A lire certaines critiques, je me demande si certains spectateurs n’imaginaient pas aborder ce scénario comme une comédie familiale, sur un ton badin. Une erreur d'appréciation que la bande annonce aura pu favoriser. Le spectateur n’est pas informé tout de go de ce qui ne va pas bien dans la vie de Juliette. Les éléments du puzzle ne lui seront dévoilés que peu à peu. Un drame familial, un traumatisme oublié, enfoui dans le passé, mais qui se manifeste par un mal être. Fort contenu psychanalytique dans le fil conducteur.
J ai beaucoup aimé ! On rit , on pleure , on se retrouve dans certains personnages . Chronique de famille .. Les acteurs sont excellents , j y suis allée sans trop de motivation mais quelle bonne surprise !!
Ce n'était pas mon premier choix mais j'ai accepté de le voir et il se regarde sans déplaisir (bien joué, facile d'accès, par instants drôle et quelquefois touchant). Mais il reste sans surprise comme une recette appliquée avec habilité mais sans passion. Tout est convenu (typologies des personnages, rythme de l'histoire, sujets abordés). Tout est bordé comme on dit, du secret familial jusqu'à l'histoire sentimentale. On saisit tout de suite le sens générale, quelques petites notations "politiques" de bon aloi (les corps libérés par exemple, le feminisme) font mouche mais l'inconscient d'un auteur c'est sa forme et ici elle est clairement de "droite" tant elle ne fait pas confiance ni à son outil (le cinéma) ni à ses spectateurs-ices (pré-mâcher rend tout digeste mais insipide). Tout vise le rendement immédiat comme un bon produit formaté. Rien ne vient faire dévier le film de son gentil petit programme et si c'est sympathique (comme un soir de fatigue devant un téléfilm) ça vaut pas le coup d'une place de cinéma.
globalement déçu, il n'y a pas de scénario sauf dans les 20 dernières minutes spoiler: où l'on apprend la disparition d'un petit frère.
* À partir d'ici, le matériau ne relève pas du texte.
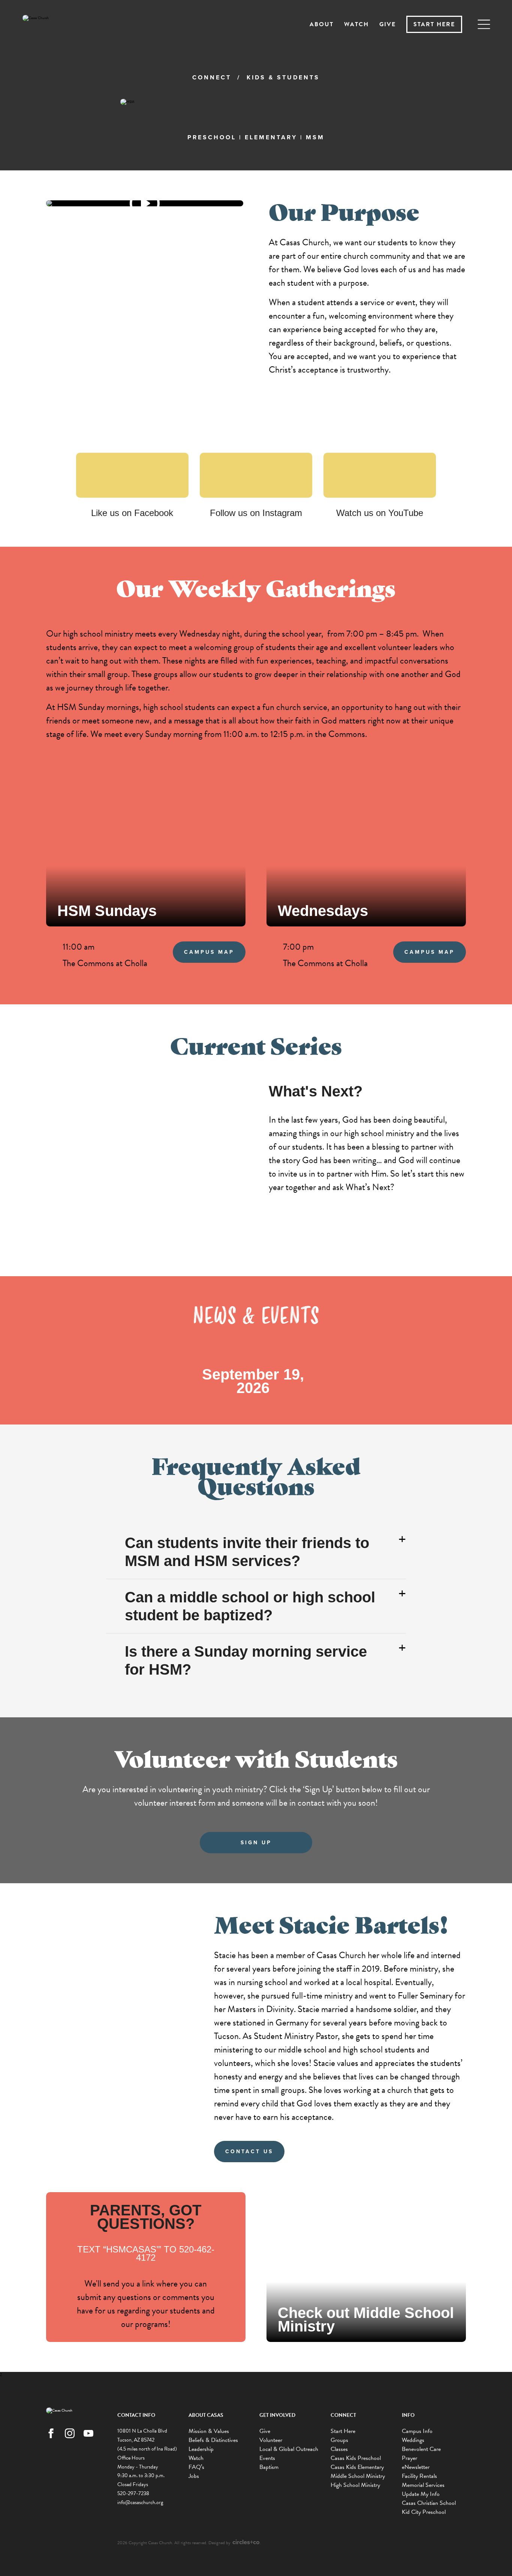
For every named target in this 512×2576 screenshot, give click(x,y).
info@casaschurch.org (140, 2502)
Pour le reste je me suis ennuyé, j'ai regardé ma montre, devant des dialogues sans intérêts " allo, ça va, moi ça va, comment tu vas" et l'inexistence donc de scénario, Jean Pierre Darroussin a perdu de mon estime dans ce petit film...Il nous a habitué à mieux.....les scènes de nudité sont sans intérêt ( Sophie Guillemin n'est pas Marylin, on le constate devant l'écran), et puis courir à poil à deux, dans le jardin n'a pas d'agrément visuellement pour des gens "ordinaires" ..Je passe la scène d'amour...On dira que c'est la vie, mais au fond tout le film est dans cette tonalité, au fond c'est assez mal joué, forcément, quand il ne se passe pas grand chose...rendez nous Manuel Poirier ? Que devient il ? c'est à peu près la conclusion pour ce film, qui a fait rire une spectatrice à de nombreuses reprises...Moi j'essayais de penser à autre chose...à vous de voir
Le film tient une vraisemblance troublante dans la justesse et la gêne de ses dialogues, ainsi que dans l'écriture des personnages. La pochette de vie qui nous est dépeinte nous prend à témoins d'un ensemble de scènes laborieuses vécues par une famille désunie, où la communication passive-agressive fait loi. Personne ne s'y retrouve, et pourtant, personne ne fait le nécessaire pour s'extraire de ce bourbier familial. spoiler: C'est seulement lorsque l'adultère est découvert que l’abcès se crève .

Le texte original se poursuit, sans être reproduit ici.